Al final del viaje, ya en casa, yo me quejaba demasiado cuando tenía que usar la mano derecha o sea... todo el tiempo. Supongo que a mis padres les llamó la atención también, y paramos en el hospital. Pobre de mi padre, le acomodaron una regañada y casi terminamos en el DIF por maltrato infantil. Lo llamaron inconsciente salvaje y no sé qué más. Ya que producto de la caída, me rompí la muñeca. Más de un mes con yeso, desde el codo hasta la palma de la mano. Se veía muy chido ese yeso lleno de firmitas y dibujitos de colores. Esa gritoniza pasó directo a mi abuela por parte de mi mamá. Ya ese es tema de ellas cómo se hayan arreglado, pero es una anécdota que aún se recuerda, que aún está presente. Mi madre la platica con más coraje.

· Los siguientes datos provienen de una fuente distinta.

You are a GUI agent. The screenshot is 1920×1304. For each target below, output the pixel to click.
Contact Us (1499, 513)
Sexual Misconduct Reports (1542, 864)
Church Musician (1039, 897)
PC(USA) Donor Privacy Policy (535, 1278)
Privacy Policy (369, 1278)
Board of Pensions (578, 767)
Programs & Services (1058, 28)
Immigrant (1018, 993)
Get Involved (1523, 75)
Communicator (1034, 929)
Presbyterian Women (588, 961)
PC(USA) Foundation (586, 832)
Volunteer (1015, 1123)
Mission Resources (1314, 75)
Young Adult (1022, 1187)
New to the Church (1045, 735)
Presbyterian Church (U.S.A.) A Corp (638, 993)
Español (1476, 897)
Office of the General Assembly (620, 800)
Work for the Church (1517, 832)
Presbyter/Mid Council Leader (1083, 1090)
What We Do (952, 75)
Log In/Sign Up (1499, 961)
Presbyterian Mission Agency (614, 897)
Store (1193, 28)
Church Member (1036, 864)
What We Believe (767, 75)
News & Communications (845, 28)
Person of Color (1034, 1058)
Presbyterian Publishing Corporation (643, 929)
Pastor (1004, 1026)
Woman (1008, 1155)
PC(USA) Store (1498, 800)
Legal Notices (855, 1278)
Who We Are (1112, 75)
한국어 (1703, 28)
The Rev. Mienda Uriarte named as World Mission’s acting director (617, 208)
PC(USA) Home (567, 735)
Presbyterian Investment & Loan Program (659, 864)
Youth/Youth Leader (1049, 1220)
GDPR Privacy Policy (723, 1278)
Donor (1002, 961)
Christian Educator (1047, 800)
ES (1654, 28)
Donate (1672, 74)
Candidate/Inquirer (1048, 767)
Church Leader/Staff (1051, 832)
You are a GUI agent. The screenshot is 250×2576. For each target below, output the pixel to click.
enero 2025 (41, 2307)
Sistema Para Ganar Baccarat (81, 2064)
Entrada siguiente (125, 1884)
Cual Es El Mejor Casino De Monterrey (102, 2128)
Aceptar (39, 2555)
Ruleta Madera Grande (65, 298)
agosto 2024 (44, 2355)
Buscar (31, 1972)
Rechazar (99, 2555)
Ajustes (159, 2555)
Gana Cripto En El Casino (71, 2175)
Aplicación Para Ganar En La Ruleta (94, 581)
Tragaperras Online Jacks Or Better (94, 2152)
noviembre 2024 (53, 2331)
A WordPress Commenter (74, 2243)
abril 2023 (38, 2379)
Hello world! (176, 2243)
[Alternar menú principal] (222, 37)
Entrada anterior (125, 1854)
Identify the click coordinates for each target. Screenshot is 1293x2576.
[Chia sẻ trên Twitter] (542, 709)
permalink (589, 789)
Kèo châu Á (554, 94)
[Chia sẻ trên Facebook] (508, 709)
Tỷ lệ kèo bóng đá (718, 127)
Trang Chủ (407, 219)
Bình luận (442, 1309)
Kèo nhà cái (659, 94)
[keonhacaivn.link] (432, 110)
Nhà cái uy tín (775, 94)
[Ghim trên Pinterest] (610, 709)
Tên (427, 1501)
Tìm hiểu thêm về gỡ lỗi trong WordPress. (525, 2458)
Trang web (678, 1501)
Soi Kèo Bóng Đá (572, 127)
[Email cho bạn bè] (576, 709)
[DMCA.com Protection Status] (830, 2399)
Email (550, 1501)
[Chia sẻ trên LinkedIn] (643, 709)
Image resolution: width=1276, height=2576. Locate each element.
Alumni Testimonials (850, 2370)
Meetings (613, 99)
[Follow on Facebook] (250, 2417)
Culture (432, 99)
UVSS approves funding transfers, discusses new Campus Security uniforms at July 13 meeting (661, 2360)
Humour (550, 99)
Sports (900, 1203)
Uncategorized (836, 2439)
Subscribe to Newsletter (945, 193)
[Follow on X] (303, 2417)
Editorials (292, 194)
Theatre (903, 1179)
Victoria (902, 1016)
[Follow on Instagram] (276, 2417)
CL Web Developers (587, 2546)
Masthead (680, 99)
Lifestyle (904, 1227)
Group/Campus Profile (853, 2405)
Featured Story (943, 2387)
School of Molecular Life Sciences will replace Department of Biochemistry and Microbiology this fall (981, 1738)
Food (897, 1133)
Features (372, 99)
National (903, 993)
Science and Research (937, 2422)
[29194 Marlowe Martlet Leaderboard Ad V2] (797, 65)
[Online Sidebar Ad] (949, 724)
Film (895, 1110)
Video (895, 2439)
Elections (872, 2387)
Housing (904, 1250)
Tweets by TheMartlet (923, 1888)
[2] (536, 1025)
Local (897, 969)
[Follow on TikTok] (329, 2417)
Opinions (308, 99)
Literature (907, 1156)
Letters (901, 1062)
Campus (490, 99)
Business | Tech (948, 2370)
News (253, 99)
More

Después de ese primer viaje al rancho, hicimos varios más, y en cada uno ocurrieron mil cosas.

Pasé muchas aventuras con mi abuela, desde bebé, como cuando me llevó a Chalma, obvio sin permiso, y no llegamos a tiempo para evitar que Ceci se diera cuenta, porque se descompuso la vieja camioneta del abuelo. Y que, para calmar mi llanto, compró leche en una tienda y me la dio en una botella de caguama —solo espero que haya sido Victoria, odio las coronas—, pero ya en otro momento las contaré con más detalle.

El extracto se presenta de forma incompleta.